A three-pillar approach (Figure 1) is used to manage the mycotoxin risk. These three pillars are brought together in feed formulation software to analyse and calculate the risk associated with each feed that is being manufactured with appropriate practices in place to mitigate the associated risk.
When they are brought into the feed facility, a mycotoxin risk assessment process to screen the various raw materials of plant origin takes place. This risk assessment is based on two factors:
1. The individual assessment of raw materials entering the mill. Periodic screening is completed using the Alltech 37+ lab, with more frequent testing performed using the Neogen Raptor for faster results.
2. An analysis of the Alltech European Harvest Survey, which is conducted on an annual basis, to assess the risk for raw materials in the region. This risk assessment process reveals which raw materials are at risk of containing mycotoxins and which mycotoxins are present in these raw materials.

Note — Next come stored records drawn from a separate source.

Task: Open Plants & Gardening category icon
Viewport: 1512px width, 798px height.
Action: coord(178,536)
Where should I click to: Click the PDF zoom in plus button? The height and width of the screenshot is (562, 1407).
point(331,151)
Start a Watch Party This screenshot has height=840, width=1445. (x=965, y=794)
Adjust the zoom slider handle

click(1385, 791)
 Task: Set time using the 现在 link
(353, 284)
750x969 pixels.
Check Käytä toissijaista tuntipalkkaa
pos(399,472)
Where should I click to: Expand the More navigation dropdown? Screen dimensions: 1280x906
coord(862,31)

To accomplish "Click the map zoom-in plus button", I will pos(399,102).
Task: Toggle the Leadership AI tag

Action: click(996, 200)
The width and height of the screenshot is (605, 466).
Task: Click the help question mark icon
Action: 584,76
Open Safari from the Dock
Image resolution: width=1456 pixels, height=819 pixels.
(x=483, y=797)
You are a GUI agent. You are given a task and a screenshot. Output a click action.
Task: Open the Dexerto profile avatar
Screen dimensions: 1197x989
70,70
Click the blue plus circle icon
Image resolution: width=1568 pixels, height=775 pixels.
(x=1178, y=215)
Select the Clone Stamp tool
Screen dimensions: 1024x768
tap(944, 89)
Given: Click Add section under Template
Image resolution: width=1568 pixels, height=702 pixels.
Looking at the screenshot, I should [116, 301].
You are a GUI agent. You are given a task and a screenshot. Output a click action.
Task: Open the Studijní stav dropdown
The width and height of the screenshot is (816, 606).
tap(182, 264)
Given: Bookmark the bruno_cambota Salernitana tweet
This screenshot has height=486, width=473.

In addition to these assessments, there are FDA and EU legal limits for aflatoxins and guidelines on the safe levels of mycotoxins in aquafeed (Table 1). As such, these tolerance levels for specific mycotoxins in different species must be taken into account when formulating the feed for different fish species. There are over 500 different mycotoxins identified, but the most common and prevalent is deoxynivalenol (DON). As stated previously, the meta-analysis highlights the risk of DON to feed intake and performance, and data was also collected to quantify the risk of exposure to fish. This approach highlighted the fact that the current recommendations for the limit of DON in fish diets are too high and need to be reviewed to protect both fish welfare and business profitability.
Table 1– FDA and EU legal limits for aflatoxins and advisory guidelines on safe levels for other mycotoxins in feeds for aquaculture (Commission directive [EU] No. 2003/100/EC; Commission recommendation [EU] No. 2006/576/EC).
This information provides an estimated mycotoxin risk of the raw materials and the sensitivity of the targeted species (although it’s the combination of the raw materials and their specific inclusion level that determines the total risk of the feed). Using feed formulation software, the risk equivalent (REQ) is calculated. This is done by comparing the calculated mycotoxin levels of the recipe against the sensitivity of the fish species. With this REQ, the mycotoxin binder inclusion is calculated based on a linear correlation. The main advantage of this system is that the risk is both recipe and species-specific. It is calculated very accurately, i.e., the mycotoxin binder is used at the most efficient ratio.
To accurately assess the risk in aquaculture, continuous testing is crucial. Recently, two separate surveys have been conducted – one in Norway and another survey in the Asia-Pacific region.
In the Norway study, a total of 104 samples were collected over a period of 12 months from two salmon farms: Ellingsen Seafood (high fish meal inclusion) and Blom Fiskeoppdrett (low fishmeal inclusion). The samples were sent to an independent laboratory in Belgium for mycotoxin analysis. The results showed that no mycotoxin contamination was present as a result of good quality control programmes in place at the associated feed mills.
Meanwhile, in the Asia-Pacific, a survey was conducted to determine the mycotoxin risk in the region. Almost 200 samples were collected from Bangladesh, China, India, Indonesia, Malaysia and Vietnam and these were tested in laboratories or locally using the Alltech Rapiread system by using Neogen’s lateral-flow technology. The samples combined complete feeds and the most commonly used aquafeed raw materials. Most of the raw materials, such as maize, wheat and soybean, were imported from either Europe or the Americas. The results of the study revealed that byproducts of maize and wheat had quite high mycotoxin contamination, but more importantly, the survey highlighted significant differences between the highest results and the average results, emphasising the importance of continuous testing. Additionally, the combined synergistic effects of multiple mycotoxins over a long ingestion period can be more harmful. This can impact feed intake, growth rate and mortality rates and lead to severe economic losses for farmers.